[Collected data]
* * * * * * * * *

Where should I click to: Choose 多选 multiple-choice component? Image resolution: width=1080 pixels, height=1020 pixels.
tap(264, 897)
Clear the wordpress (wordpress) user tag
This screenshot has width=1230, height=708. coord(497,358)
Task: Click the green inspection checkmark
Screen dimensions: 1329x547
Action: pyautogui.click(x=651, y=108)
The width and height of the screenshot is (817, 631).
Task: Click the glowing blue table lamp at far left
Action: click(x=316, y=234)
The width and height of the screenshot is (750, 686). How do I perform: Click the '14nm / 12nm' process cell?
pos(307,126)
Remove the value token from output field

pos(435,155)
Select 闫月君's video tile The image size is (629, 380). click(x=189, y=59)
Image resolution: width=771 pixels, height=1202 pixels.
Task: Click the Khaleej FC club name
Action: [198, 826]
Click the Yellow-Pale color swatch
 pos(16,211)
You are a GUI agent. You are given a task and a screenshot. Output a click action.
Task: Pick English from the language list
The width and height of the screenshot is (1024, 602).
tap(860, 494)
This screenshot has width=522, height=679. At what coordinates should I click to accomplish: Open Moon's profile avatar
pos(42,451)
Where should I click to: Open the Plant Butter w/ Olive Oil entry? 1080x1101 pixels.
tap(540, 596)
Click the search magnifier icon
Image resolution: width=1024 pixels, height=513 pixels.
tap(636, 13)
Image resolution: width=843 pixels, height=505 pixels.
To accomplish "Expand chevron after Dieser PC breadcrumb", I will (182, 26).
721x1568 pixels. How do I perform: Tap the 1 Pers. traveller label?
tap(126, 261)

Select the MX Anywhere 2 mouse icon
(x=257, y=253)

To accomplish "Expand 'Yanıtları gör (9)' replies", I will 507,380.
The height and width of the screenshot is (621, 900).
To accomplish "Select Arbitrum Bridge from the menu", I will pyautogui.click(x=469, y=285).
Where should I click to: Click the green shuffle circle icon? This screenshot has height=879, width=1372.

* * * * * * * * *

■ **PROMPT**
Write out exactly the lines above between the line with "This screenshot has width=522, height=679." and the line with "Image resolution: width=843", inclusive, and nothing beyond them.

■ **RESULT FOR THIS TASK**
This screenshot has width=522, height=679. At what coordinates should I click to accomplish: Open Moon's profile avatar
pos(42,451)
Where should I click to: Open the Plant Butter w/ Olive Oil entry? 1080x1101 pixels.
tap(540, 596)
Click the search magnifier icon
Image resolution: width=1024 pixels, height=513 pixels.
tap(636, 13)
Image resolution: width=843 pixels, height=505 pixels.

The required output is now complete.